Warum habe ich den Namen „Silvio Gesell“ in meinem wirtschaftswissenschaftlichen Studium nicht gehört? Zufall? Sicher nicht! Denn Diejenigen, die die Wirtschaft steuern, sind an funktionierenden Systemen nicht interessiert, die den Menschen Wohlstand bringen.
Wenn man es trotzdem macht, so wie im österreichischen Wörgl und wenn es dann funktionert, dann wird es irgendwann mit Staatsgewalt „platttgemacht“.
Das Wörgler Freigeld-Experiment
In den 1930er Jahren befand sich Wörgl, wie viele andere Orte in Europa, inmitten der Großen Depression. Die Arbeitslosigkeit war hoch, und die lokale Wirtschaft war in einer schweren Krise. Die Gemeindeverwaltung von Wörgl beschloss daher, ein alternatives Geldsystem einzuführen, das auf den Ideen von Silvio Gesell basierte.
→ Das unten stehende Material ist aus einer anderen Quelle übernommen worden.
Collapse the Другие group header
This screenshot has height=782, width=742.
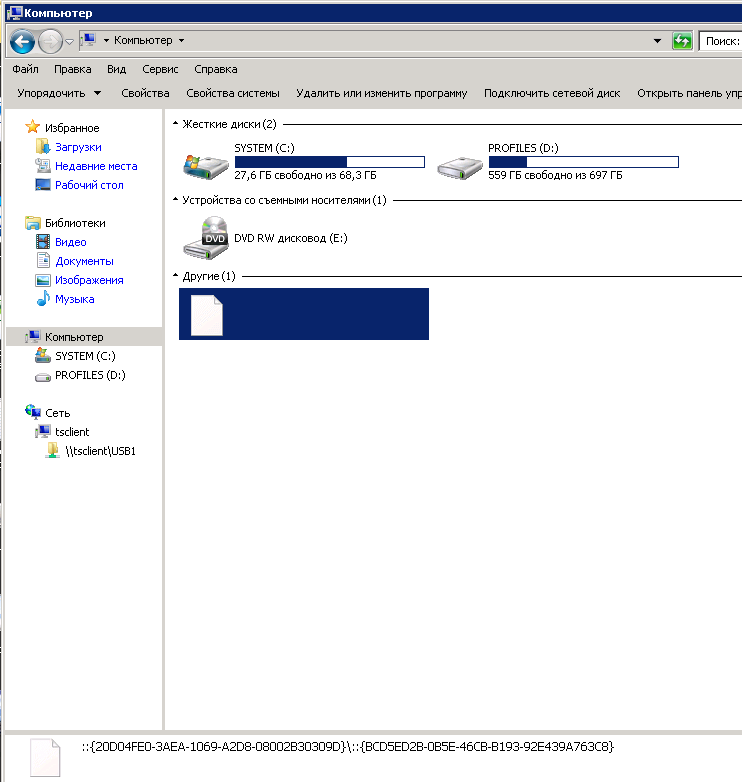[176, 276]
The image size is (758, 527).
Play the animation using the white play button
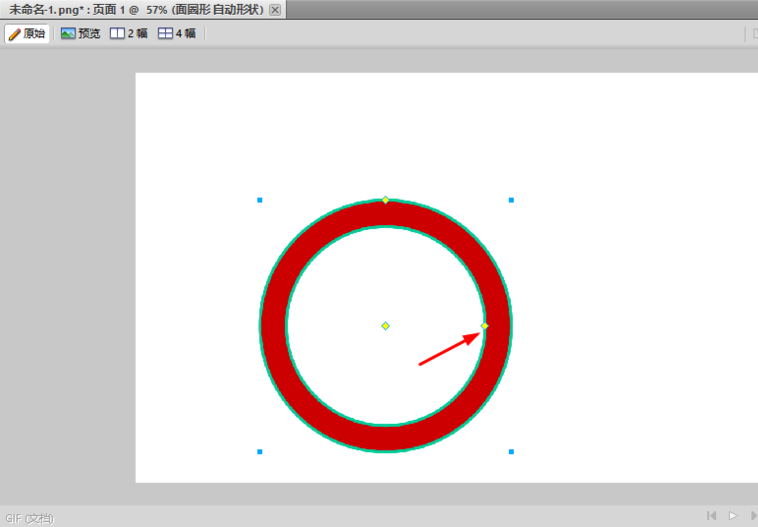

Das Experiment bestand darin, sogenanntes „Freigeld“ einzuführen, das eine Art „Stempelgeld“ war. Auf den Scheinen war ein monatlicher Abwertungssatz aufgedruckt. Um ihre Scheine gültig zu halten, mussten die Besitzer jeden Monat einen Stempel darauf anbringen lassen, der die Abwertung belegte. Dadurch sollte eine Anreizstruktur geschaffen werden, damit das Geld nicht gehortet, sondern schnell ausgegeben wurde.
Das Wörgler Freigeld-Experiment führte zu einem erstaunlichen wirtschaftlichen Aufschwung in der Gemeinde. Die Wirtschaft belebte sich, die Arbeitslosigkeit sank, und zahlreiche öffentliche Projekte wurden finanziert. Es war ein kurzfristiger Erfolg und erregte internationale Aufmerksamkeit.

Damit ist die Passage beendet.